I spent hours today trying to create a simple yet relatively attractive icon for the Digest Handler in The GIMP today. It's nearly impossible. I've got to think Java's got a better way of doing this, but if I make an image that looks good when you alt-tab in Windows, it invariably looks horrible in the top left corner of your windows -- and vice versa. I've trashed the Clothify Script-Fu, and now I'm looking at trashing the text too and grabbing some shareware icon maker specifically for Windows. I'm pretty sure Windows XP allows you to use some pretty good looking icons that other versions of Windows don't, but this is a whole new can of worms. Icons in Mac OS X look great and are big enough it's a pretty easy task in that other OS. I finally told myself that I'm ready for the OS X-first launch (icon-wise, anyhow) and that I'll come back and do some Windows research later.

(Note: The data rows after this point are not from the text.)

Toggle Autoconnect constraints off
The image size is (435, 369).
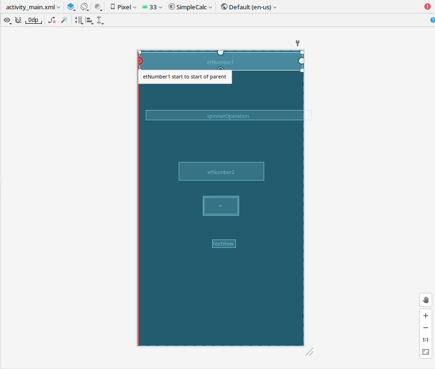click(x=18, y=20)
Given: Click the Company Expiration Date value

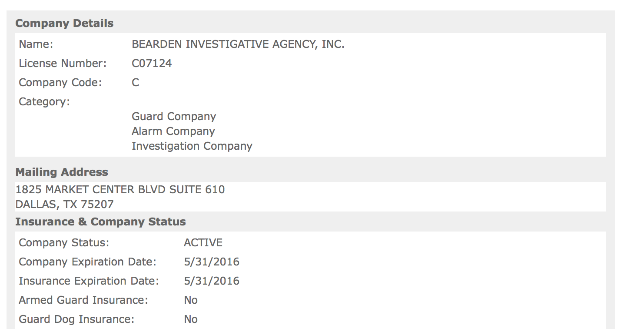Looking at the screenshot, I should [212, 262].
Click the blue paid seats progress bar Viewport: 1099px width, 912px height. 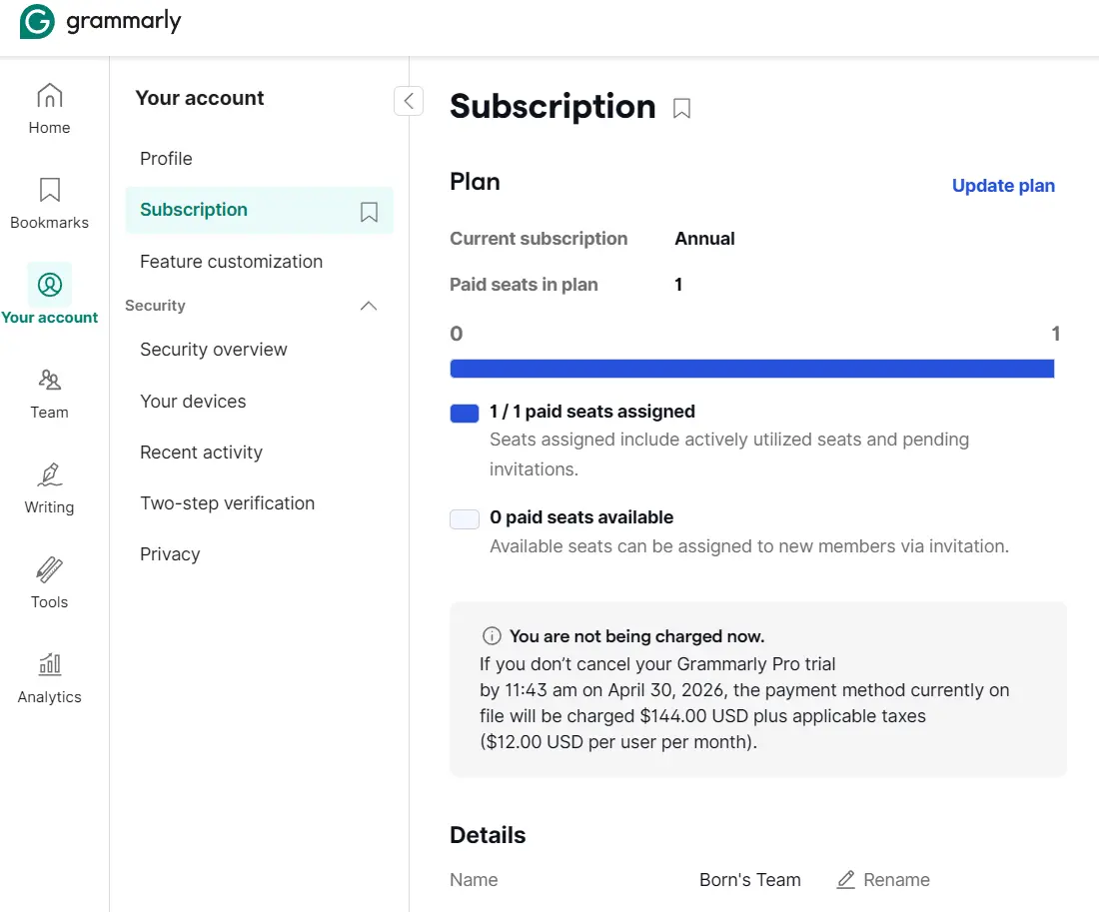[x=751, y=369]
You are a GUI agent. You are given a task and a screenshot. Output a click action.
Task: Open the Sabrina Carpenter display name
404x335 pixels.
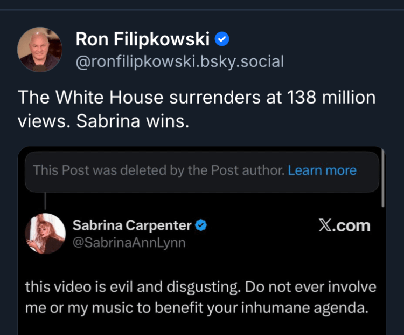click(132, 225)
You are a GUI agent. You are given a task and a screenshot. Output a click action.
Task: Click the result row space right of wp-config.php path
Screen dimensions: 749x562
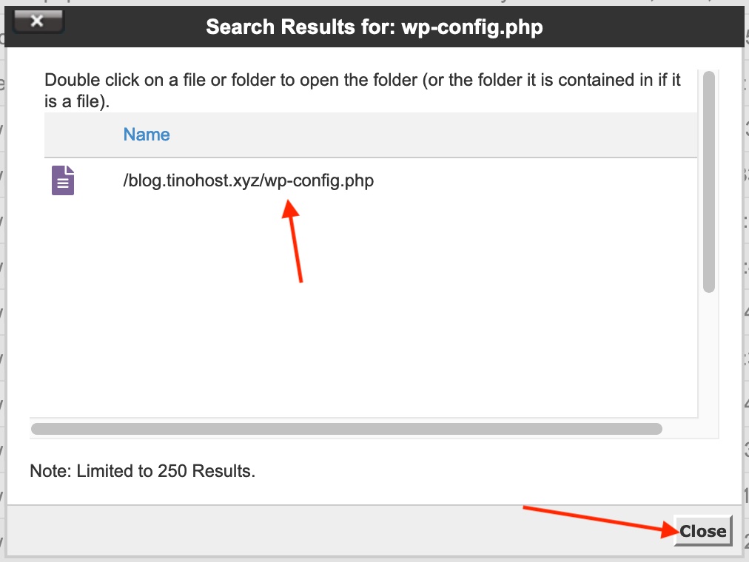click(536, 181)
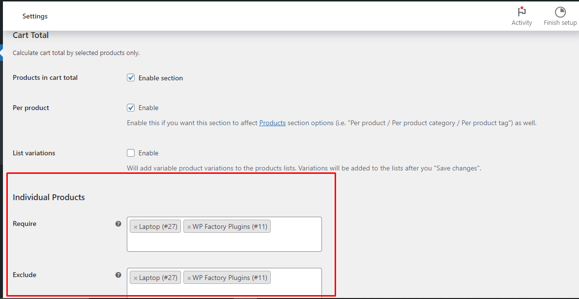Follow the Products section link
The image size is (579, 299).
[x=273, y=123]
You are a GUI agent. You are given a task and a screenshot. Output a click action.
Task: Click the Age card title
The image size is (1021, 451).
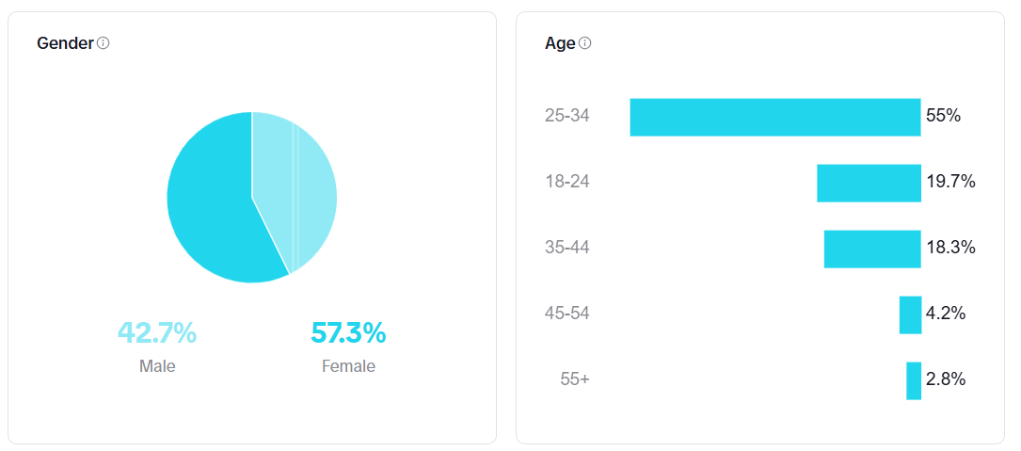tap(560, 43)
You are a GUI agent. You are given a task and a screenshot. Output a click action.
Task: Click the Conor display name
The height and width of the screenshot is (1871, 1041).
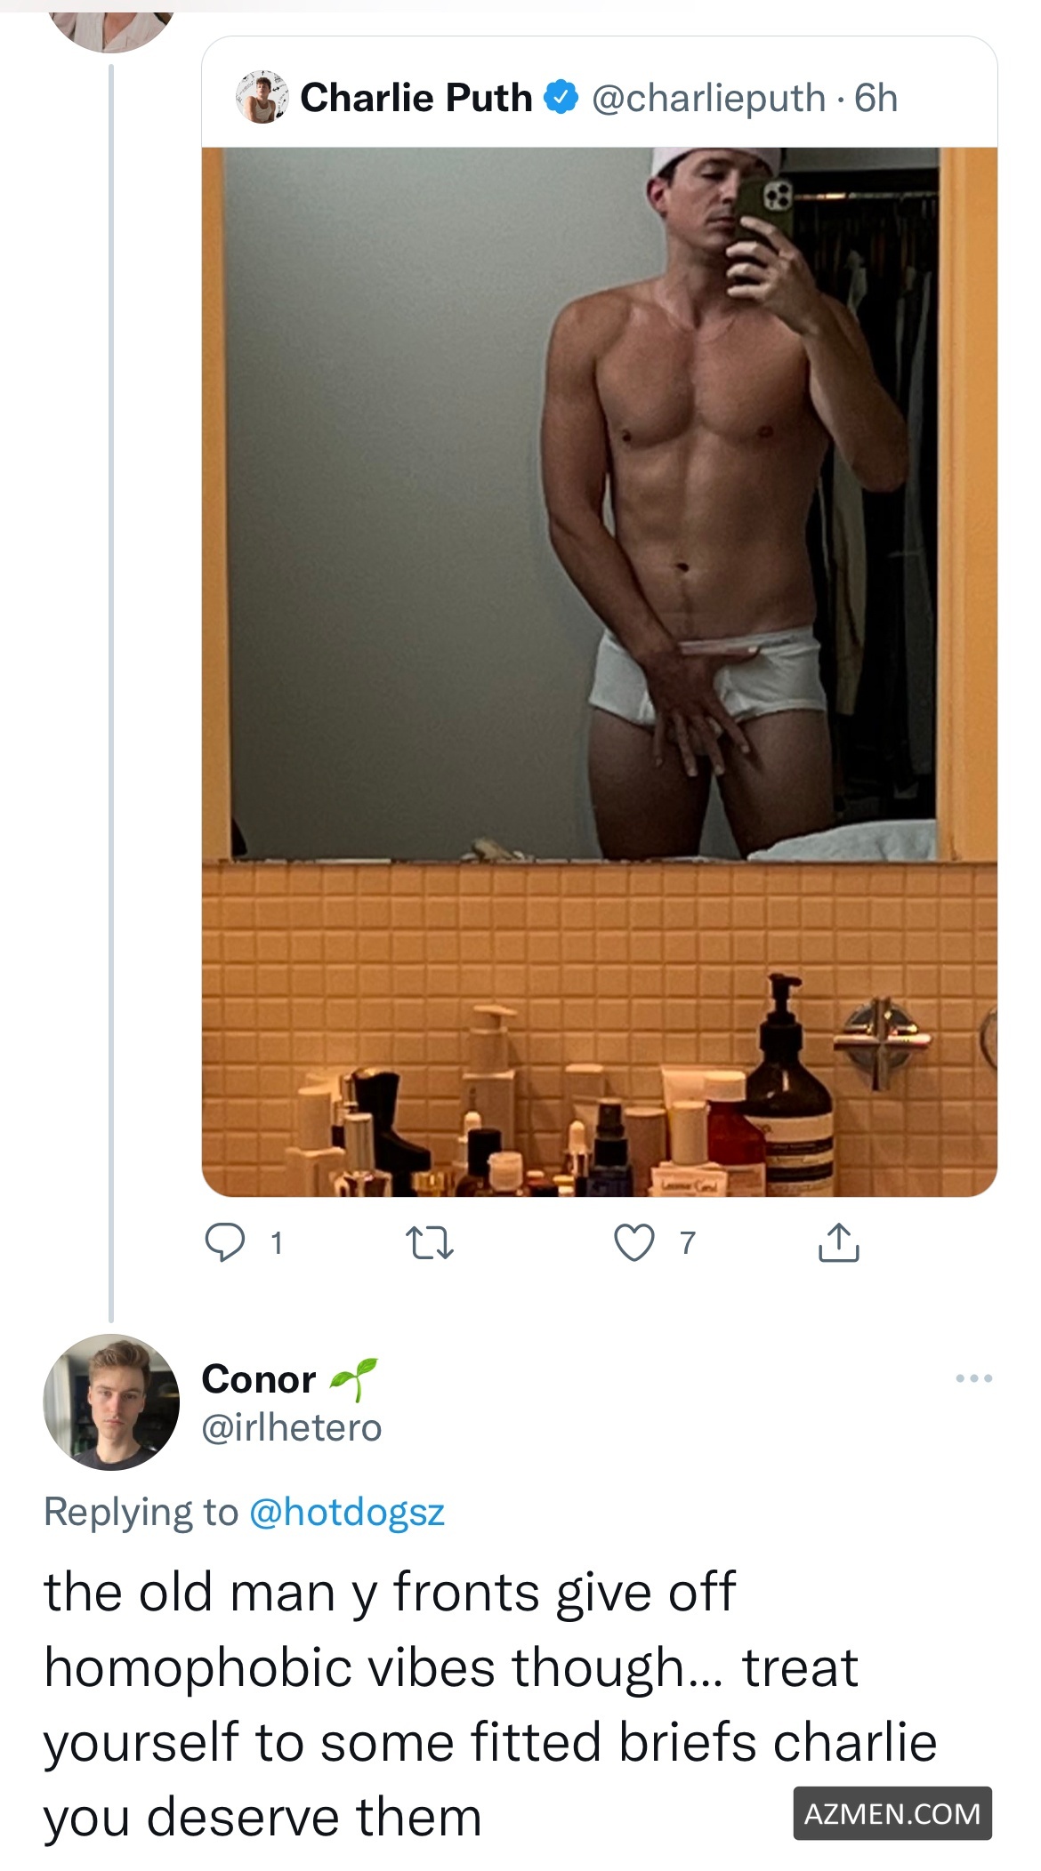258,1379
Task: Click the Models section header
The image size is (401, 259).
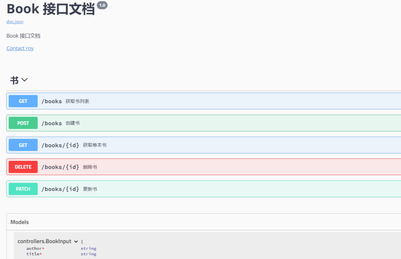Action: [20, 222]
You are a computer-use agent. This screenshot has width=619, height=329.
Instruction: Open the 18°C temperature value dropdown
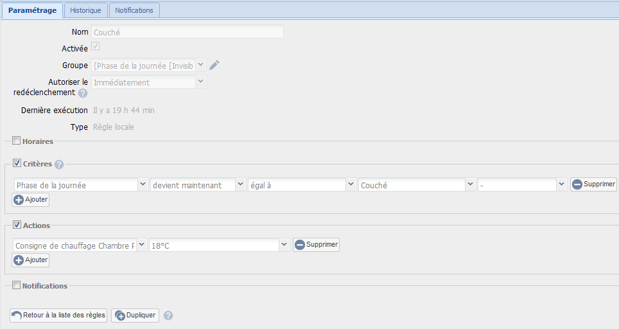coord(284,245)
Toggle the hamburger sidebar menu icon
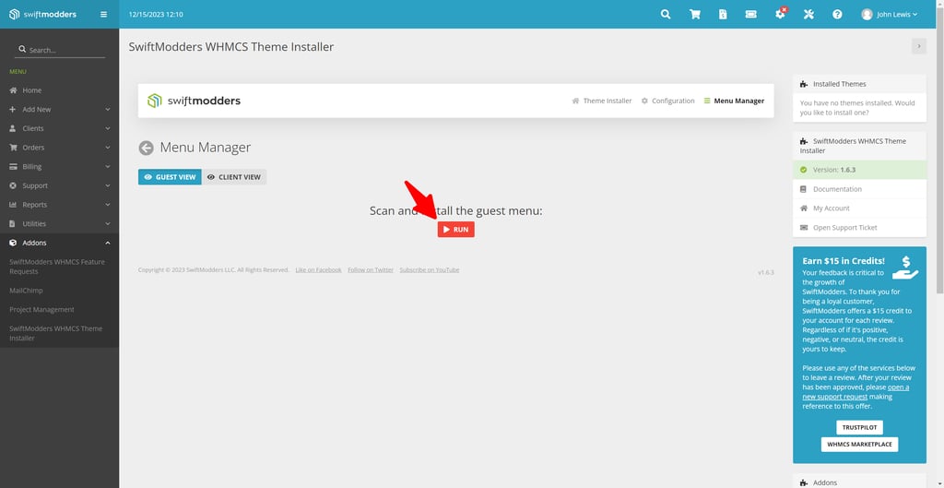Screen dimensions: 944x488 [x=103, y=15]
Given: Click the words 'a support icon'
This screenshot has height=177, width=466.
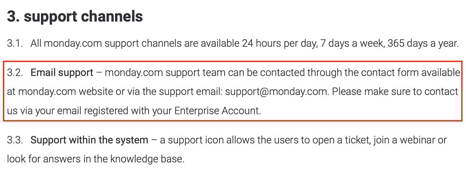Looking at the screenshot, I should click(192, 140).
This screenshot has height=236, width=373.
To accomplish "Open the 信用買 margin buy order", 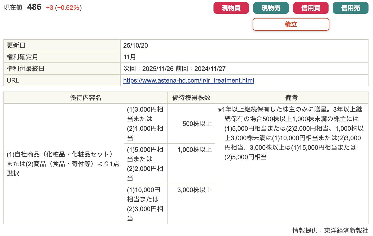I will coord(311,8).
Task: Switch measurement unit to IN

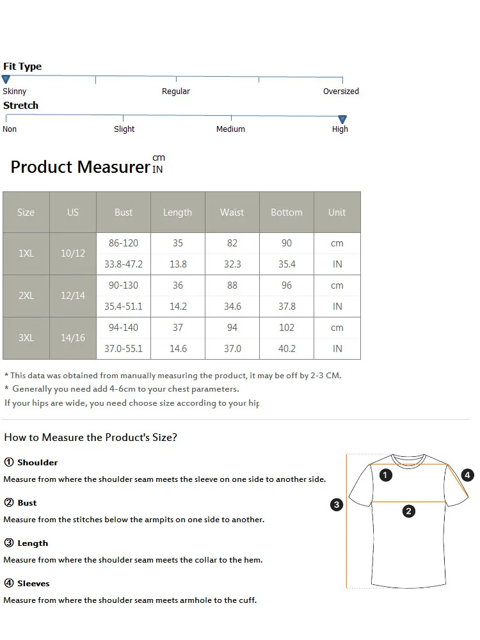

But what I did want to go on record about is the rumor that Apple is going to start charging for its iApps. Kudos. As I said a while back in my only blog that actually got titled, I want a good, fast, new Mac simply because of the user-friendliness of the iApps, specifically iDVD, iMovie, and iPhoto, but also iTunes and even, strangely enough, iChat. The apps are well made and easy to use without having ever touched a single user preferences panel; they just run a little too slowly on my 500 MHz iBook.

The iApps are good. Why should Microsoft get dough from people upgrading Office on their WinPCs (and Macs!) and Apple get nuttin' for its superior digital-hub supporting software suite? There's no reason for Apple to feel compelled to give the full versions to every Mac user. What do you get from the Office suite when you install Windows XP on a clean hard drive? That's right, folks, WordPad (aka, "Nothing"). Apple should be allowed to make money on their software, not just hardware, just like the only other commercial player in the desktop/home PC OS market.

And not only will Apple make more money from software, this is going to sell more hardware. When I got my iBook, part of the savings, so to speak, was that it came with OS X. My old iMac didn't, and it was going to cost me $100 to upgrade. eBay the iMac, buy the new iBook I wanted anyhow, and it's like I saved $100. Now, when I think about upgrading again, I can put the $50 I would have thought about paying for upgraded iApps towards the price of a new tower in my head. Not exactly the best economics going on in my head, perhaps, but it makes me feel better about buying and makes me (and others, I'd imagine) pull the trigger on new Apple hardware more quickly.

I was pretty upset about iTools going to the "buy or bye" .Mac business model. What's the difference here? With .Mac, just to keep your @mac.com email address was going to cost you $100. How much trouble is it to forward mac.com email to a user's "real" account? Next to nothing. Apple would rather hang its users out to dry than make good on their implicit promise that buying Mac meant having this online home [for email, web pages, and other files]. But with the iApps, anyone with OS X gets a quite capable version of iMovie, iTunes, and friends. Do you need to update the iApps to use your Mac as a digital hub? Absolutely not. Apple's not asking you to pay to continue at the level of functionality you're already experiencing the way they did in a straight up chump move with .Mac.

Anyhow, charging for iApps is a good move. As one invited speaker said about the construction workers near where I used to work (we were a pretty enviro-friendly crowd, so construction workers =='d evil, give or take), "They're just trying to make a buck, bless their hearts." And so is Apple. I wish them the best.